## ABOUT THIS TASK
Each line below that includes "tool" counts once; report the total and nothing more.

Records from a data collection:
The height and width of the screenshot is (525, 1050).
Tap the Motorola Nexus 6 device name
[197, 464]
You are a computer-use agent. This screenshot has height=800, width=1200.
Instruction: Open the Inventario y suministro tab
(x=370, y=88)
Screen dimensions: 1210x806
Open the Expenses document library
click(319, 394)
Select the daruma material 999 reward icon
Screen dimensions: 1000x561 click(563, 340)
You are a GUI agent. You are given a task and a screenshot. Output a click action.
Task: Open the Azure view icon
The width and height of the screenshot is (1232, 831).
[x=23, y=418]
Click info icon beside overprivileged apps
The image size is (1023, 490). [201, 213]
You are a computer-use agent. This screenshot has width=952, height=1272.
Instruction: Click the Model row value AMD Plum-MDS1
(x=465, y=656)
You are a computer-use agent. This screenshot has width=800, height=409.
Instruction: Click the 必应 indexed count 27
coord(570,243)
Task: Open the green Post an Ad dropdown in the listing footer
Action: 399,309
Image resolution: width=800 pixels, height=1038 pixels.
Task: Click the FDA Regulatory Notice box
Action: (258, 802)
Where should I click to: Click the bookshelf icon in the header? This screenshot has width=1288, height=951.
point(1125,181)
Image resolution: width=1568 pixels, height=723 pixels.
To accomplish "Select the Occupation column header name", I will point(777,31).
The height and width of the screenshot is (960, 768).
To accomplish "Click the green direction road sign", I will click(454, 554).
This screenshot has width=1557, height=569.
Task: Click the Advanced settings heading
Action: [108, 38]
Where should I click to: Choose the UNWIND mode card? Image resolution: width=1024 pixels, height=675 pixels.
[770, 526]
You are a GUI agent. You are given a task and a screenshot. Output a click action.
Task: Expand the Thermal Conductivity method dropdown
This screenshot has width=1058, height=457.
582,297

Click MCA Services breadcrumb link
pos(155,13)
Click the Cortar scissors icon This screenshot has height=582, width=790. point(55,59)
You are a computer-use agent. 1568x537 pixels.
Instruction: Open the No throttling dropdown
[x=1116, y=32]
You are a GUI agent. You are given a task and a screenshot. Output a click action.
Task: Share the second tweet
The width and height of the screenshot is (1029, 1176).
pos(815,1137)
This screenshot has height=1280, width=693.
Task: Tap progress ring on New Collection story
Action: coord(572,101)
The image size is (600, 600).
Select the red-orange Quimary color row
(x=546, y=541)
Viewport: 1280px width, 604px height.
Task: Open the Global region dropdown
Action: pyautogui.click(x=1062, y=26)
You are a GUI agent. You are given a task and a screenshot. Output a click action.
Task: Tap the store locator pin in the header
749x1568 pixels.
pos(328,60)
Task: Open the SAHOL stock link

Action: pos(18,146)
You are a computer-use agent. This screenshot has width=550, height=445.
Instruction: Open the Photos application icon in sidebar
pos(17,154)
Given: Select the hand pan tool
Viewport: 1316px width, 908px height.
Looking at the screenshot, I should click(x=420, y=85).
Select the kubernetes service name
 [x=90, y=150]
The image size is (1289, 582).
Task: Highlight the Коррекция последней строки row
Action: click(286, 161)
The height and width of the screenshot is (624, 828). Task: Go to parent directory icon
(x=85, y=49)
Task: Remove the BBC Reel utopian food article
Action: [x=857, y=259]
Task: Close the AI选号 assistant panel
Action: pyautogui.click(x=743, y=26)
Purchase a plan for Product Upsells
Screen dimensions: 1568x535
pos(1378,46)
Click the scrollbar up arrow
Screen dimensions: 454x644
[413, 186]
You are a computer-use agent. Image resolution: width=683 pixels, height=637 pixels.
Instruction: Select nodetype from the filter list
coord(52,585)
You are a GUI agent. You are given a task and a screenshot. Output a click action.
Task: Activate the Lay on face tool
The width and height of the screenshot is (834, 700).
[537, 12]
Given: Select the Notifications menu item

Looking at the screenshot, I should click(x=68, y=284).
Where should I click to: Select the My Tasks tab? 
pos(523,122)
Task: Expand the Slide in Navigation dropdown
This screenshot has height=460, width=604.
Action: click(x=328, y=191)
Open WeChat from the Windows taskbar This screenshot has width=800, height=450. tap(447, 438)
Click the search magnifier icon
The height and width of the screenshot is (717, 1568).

## WRITTEN RESPONSE
2